### EXERCISE DIRECTIONS
In the material below, find the line containing "The width and height of the screenshot is (601, 373)." and output it and all lines after it exactly, through the last one, without the pictures.

*** Opening GIVEN INFORMATION ***

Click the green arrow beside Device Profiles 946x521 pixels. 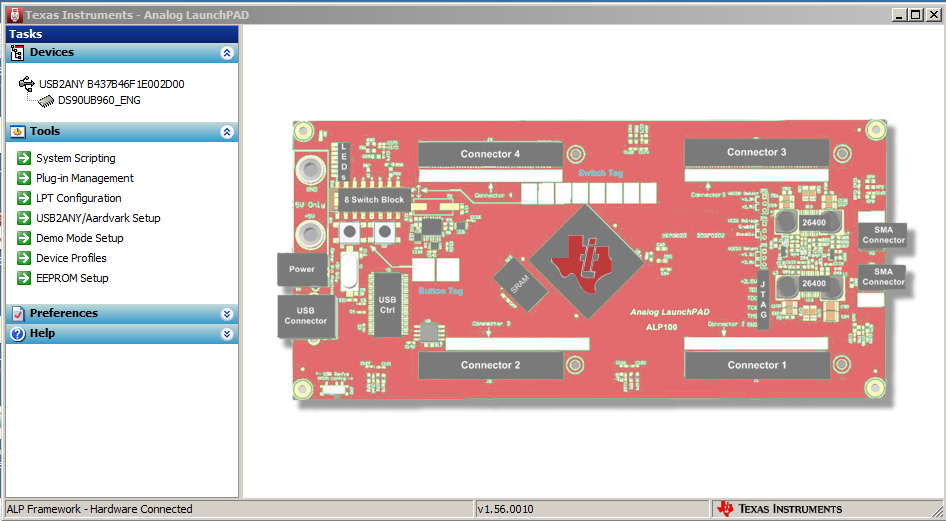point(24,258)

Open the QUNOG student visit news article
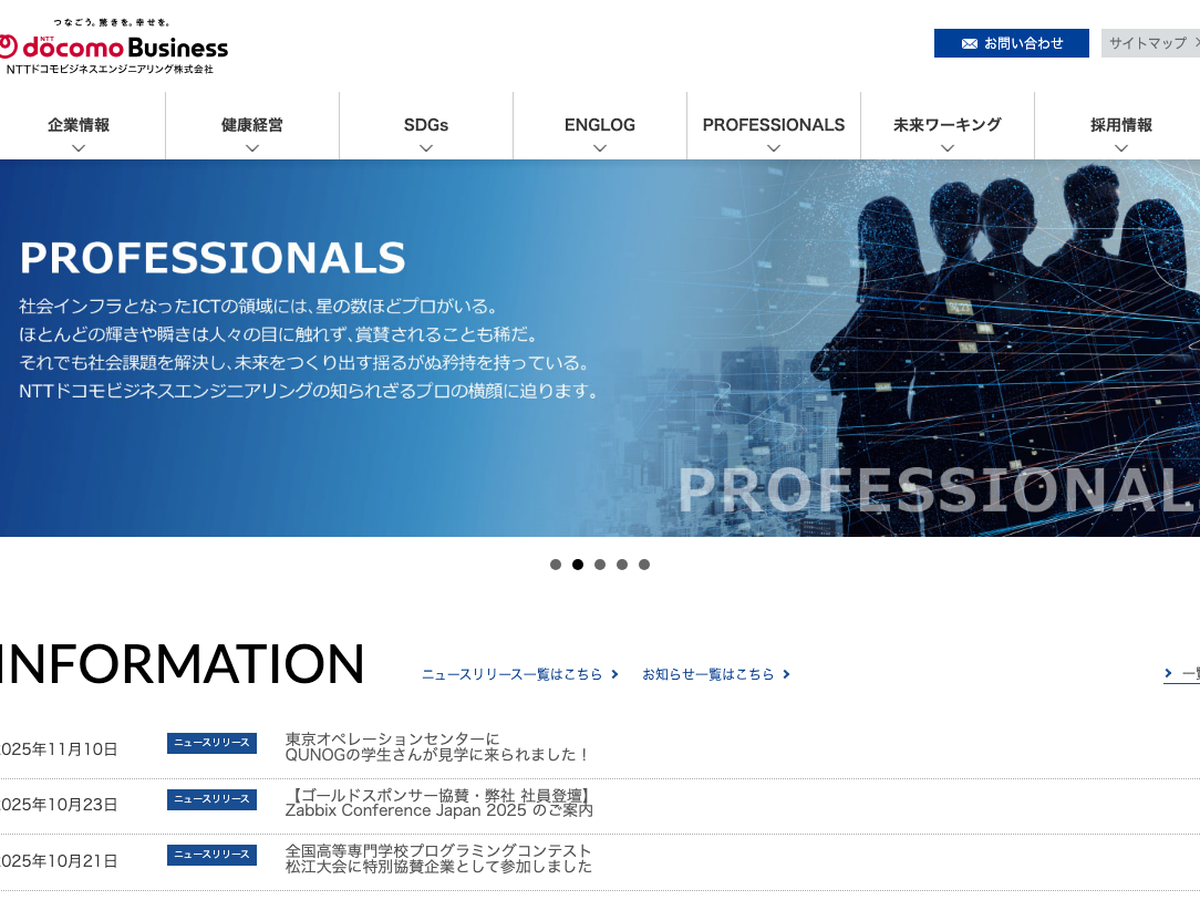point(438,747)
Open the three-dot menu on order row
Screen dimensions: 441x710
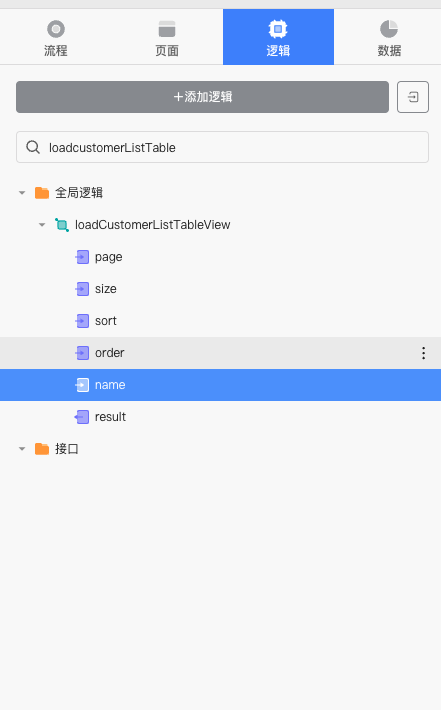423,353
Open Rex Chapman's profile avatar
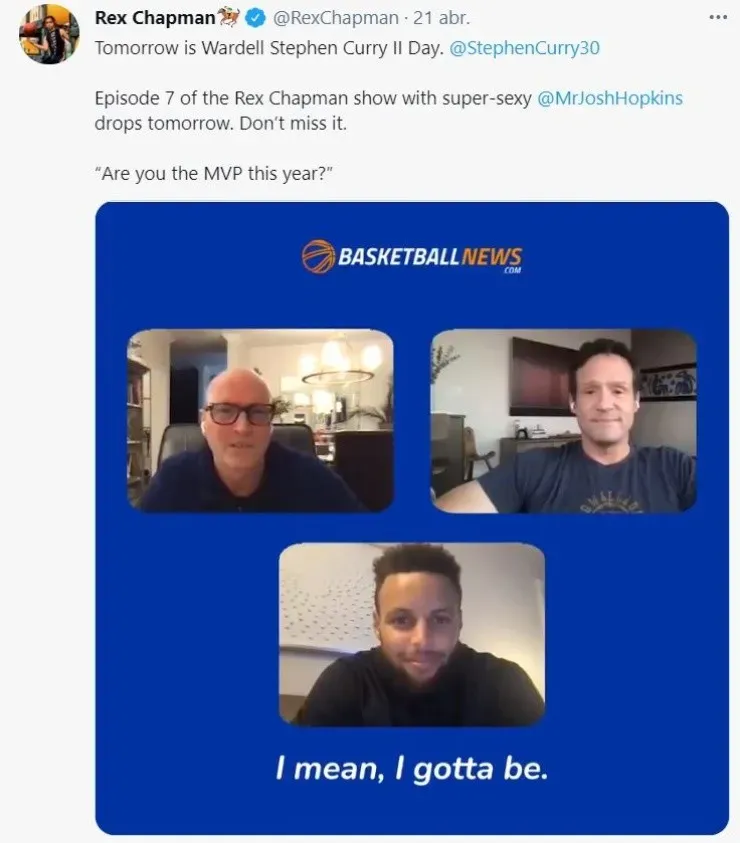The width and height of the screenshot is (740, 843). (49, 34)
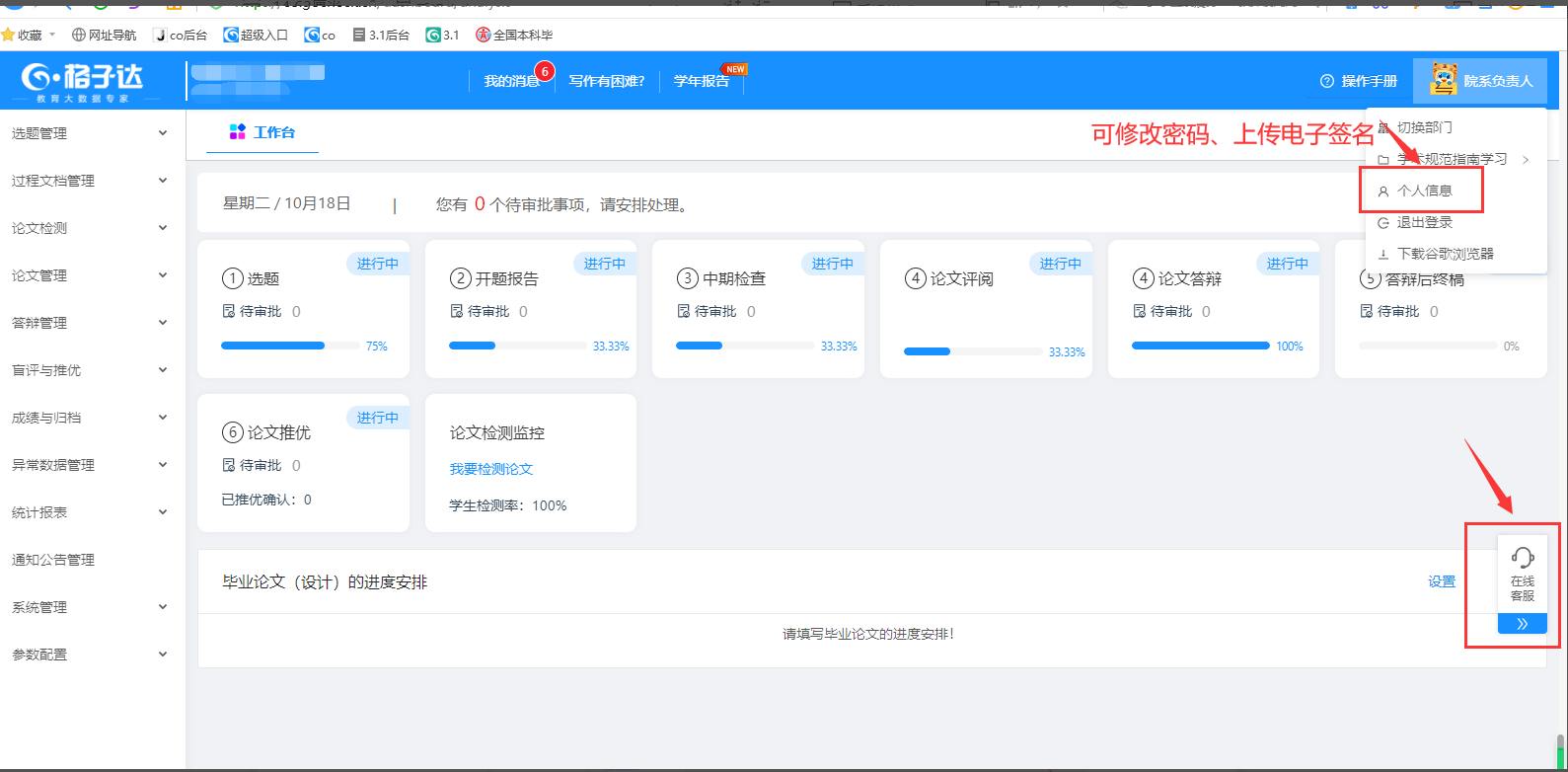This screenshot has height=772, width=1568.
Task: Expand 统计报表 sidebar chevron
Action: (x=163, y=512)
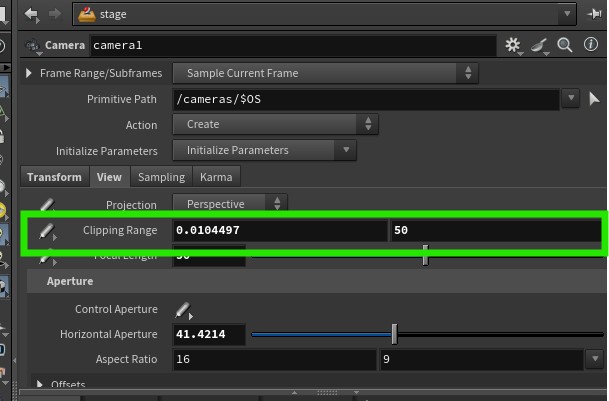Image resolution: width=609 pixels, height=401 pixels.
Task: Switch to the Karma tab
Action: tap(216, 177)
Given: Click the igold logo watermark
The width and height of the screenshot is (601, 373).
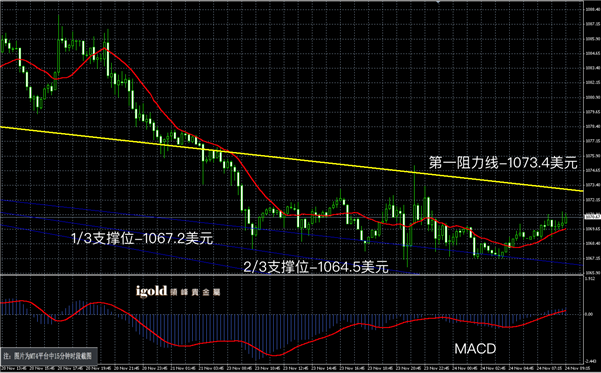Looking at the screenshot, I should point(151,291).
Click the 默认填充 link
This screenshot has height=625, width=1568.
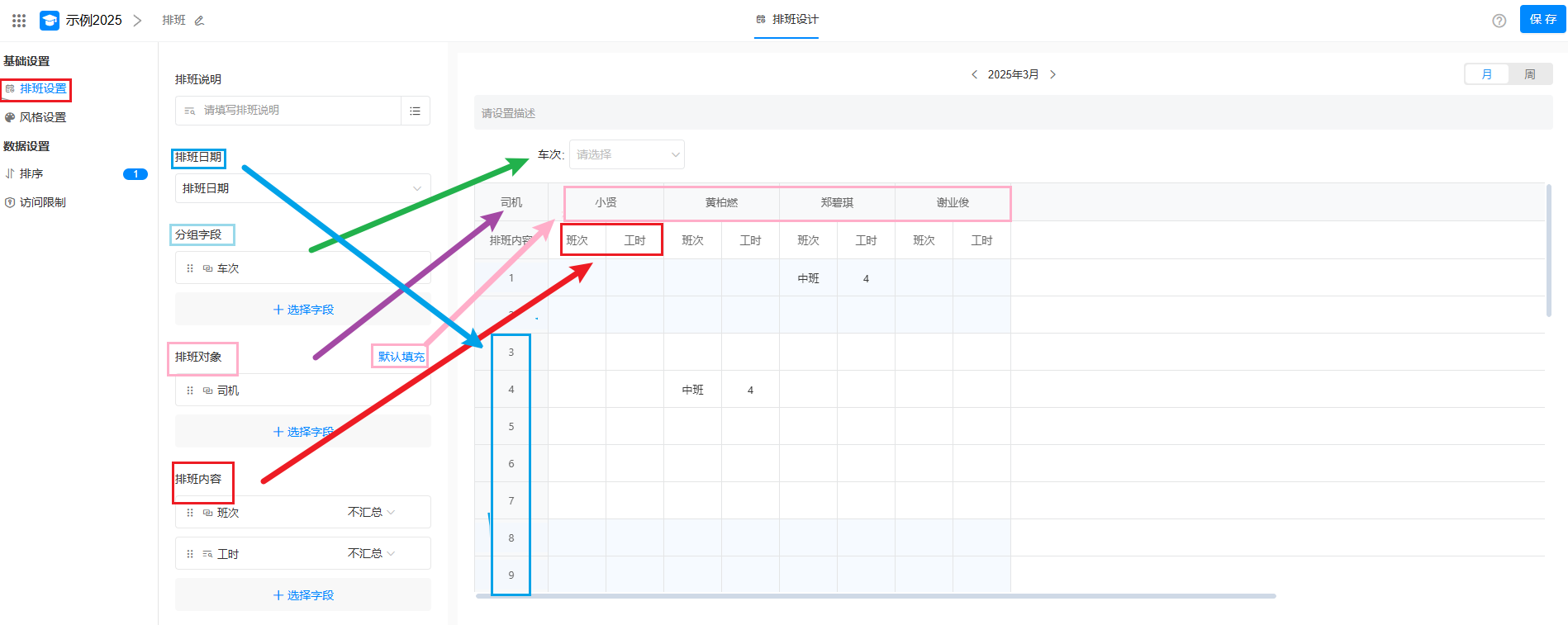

*** Closing GIVEN INFORMATION ***

### EXPECTED ANSWER
The width and height of the screenshot is (601, 373).
Looking at the screenshot, I should point(151,291).
Click the 默认填充 link
This screenshot has height=625, width=1568.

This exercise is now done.